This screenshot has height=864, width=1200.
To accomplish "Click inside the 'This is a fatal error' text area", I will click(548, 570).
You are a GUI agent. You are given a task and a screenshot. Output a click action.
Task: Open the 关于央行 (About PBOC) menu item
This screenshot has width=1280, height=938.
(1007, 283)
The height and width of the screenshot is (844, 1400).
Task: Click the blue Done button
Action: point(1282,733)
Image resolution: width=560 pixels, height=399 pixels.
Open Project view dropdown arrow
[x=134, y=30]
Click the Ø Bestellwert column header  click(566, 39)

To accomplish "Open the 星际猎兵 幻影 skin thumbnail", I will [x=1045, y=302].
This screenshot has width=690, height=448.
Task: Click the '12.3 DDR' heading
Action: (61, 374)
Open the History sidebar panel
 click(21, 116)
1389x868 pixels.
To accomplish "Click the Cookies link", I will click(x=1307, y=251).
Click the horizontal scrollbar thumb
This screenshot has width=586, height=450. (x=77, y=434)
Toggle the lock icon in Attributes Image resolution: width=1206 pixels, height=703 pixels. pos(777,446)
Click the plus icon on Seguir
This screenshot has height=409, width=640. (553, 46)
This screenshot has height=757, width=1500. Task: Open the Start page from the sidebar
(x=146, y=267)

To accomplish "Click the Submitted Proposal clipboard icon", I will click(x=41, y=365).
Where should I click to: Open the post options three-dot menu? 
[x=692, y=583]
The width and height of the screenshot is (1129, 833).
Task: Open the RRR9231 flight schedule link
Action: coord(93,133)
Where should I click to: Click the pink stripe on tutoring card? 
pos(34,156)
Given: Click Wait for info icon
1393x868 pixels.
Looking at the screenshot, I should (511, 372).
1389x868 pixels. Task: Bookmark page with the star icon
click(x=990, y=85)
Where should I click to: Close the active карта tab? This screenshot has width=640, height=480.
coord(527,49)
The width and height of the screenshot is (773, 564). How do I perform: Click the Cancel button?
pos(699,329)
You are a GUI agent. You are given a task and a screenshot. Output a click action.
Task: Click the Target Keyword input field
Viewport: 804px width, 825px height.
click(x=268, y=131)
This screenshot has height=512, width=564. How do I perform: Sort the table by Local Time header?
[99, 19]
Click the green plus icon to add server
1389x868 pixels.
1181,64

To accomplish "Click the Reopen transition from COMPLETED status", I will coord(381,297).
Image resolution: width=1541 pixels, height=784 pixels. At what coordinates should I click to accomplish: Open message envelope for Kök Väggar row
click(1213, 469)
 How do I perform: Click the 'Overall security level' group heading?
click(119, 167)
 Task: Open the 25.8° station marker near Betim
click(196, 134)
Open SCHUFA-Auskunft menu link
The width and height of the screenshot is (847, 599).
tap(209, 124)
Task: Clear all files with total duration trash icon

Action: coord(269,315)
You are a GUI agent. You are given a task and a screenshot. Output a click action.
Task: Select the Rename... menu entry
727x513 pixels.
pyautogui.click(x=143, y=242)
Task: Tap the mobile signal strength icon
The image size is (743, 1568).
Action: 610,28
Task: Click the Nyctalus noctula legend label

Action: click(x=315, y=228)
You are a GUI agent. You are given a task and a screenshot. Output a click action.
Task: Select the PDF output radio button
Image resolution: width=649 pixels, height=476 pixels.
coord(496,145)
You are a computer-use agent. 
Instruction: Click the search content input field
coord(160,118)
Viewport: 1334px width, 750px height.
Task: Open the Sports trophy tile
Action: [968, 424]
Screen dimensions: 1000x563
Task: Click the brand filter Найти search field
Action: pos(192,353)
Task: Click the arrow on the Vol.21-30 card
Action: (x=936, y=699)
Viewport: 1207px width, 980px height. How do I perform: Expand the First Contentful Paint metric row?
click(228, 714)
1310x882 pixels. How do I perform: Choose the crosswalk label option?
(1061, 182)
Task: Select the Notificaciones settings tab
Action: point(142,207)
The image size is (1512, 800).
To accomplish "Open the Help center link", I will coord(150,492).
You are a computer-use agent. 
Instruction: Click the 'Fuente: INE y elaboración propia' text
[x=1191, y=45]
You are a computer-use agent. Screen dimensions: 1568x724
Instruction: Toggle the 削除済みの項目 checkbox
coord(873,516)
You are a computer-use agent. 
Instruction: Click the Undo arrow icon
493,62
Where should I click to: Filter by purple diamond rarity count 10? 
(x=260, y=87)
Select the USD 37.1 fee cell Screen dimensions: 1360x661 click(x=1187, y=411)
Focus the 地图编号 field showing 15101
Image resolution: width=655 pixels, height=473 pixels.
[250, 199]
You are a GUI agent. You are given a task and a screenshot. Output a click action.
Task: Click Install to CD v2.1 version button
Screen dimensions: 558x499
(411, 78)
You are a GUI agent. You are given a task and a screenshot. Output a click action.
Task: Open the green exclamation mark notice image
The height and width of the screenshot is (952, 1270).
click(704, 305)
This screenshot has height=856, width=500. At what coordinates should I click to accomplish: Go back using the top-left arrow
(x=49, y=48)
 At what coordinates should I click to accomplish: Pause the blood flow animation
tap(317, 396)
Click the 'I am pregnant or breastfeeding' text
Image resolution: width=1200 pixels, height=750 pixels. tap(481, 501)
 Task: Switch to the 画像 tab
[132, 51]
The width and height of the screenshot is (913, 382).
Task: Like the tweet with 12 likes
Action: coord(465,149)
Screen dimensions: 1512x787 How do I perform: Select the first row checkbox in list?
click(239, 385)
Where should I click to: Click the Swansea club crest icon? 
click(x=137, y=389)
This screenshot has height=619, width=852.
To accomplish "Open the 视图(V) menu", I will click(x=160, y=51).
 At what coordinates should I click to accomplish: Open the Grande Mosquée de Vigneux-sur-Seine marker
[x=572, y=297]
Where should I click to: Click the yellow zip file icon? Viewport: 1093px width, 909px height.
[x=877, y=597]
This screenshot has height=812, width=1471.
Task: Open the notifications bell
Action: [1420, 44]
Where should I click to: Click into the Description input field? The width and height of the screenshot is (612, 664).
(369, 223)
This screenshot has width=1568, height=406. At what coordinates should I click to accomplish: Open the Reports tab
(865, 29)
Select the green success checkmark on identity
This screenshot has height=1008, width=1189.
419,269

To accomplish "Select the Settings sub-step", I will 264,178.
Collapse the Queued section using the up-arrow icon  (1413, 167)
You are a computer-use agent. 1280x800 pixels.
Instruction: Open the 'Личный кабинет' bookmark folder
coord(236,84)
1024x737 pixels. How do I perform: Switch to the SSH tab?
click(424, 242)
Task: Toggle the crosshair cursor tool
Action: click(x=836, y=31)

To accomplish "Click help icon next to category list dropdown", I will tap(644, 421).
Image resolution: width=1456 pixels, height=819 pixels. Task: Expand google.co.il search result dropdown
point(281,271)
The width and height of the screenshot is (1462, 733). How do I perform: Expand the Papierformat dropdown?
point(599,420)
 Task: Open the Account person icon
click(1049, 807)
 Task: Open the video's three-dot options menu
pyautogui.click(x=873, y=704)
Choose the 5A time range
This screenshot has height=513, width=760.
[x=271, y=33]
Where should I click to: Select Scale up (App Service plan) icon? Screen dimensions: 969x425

▶ _Given request_
Rewrite the rows from the line with "Task: Tap the mobile signal strength icon" up to and including the line with "(x=260, y=87)", changing "Instruction" to "Command" and leaving everything else as it is.

▶ _Exercise output_
Task: Tap the mobile signal strength icon
The image size is (743, 1568).
Action: 610,28
Task: Click the Nyctalus noctula legend label

Action: click(x=315, y=228)
You are a GUI agent. You are given a task and a screenshot. Output a click action.
Task: Select the PDF output radio button
Image resolution: width=649 pixels, height=476 pixels.
coord(496,145)
You are a computer-use agent. 
Command: Click the search content input field
coord(160,118)
Viewport: 1334px width, 750px height.
Task: Open the Sports trophy tile
Action: [968, 424]
Screen dimensions: 1000x563
Task: Click the brand filter Найти search field
Action: pos(192,353)
Task: Click the arrow on the Vol.21-30 card
Action: (x=936, y=699)
Viewport: 1207px width, 980px height. How do I perform: Expand the First Contentful Paint metric row?
click(228, 714)
1310x882 pixels. How do I perform: Choose the crosswalk label option?
(1061, 182)
Task: Select the Notificaciones settings tab
Action: point(142,207)
The image size is (1512, 800).
To accomplish "Open the Help center link", I will coord(150,492).
You are a computer-use agent. 
Command: Click the 'Fuente: INE y elaboración propia' text
[x=1191, y=45]
You are a computer-use agent. Screen dimensions: 1568x724
Command: Toggle the 削除済みの項目 checkbox
coord(873,516)
You are a computer-use agent. 
Command: Click the Undo arrow icon
493,62
Where should I click to: Filter by purple diamond rarity count 10? 
(x=260, y=87)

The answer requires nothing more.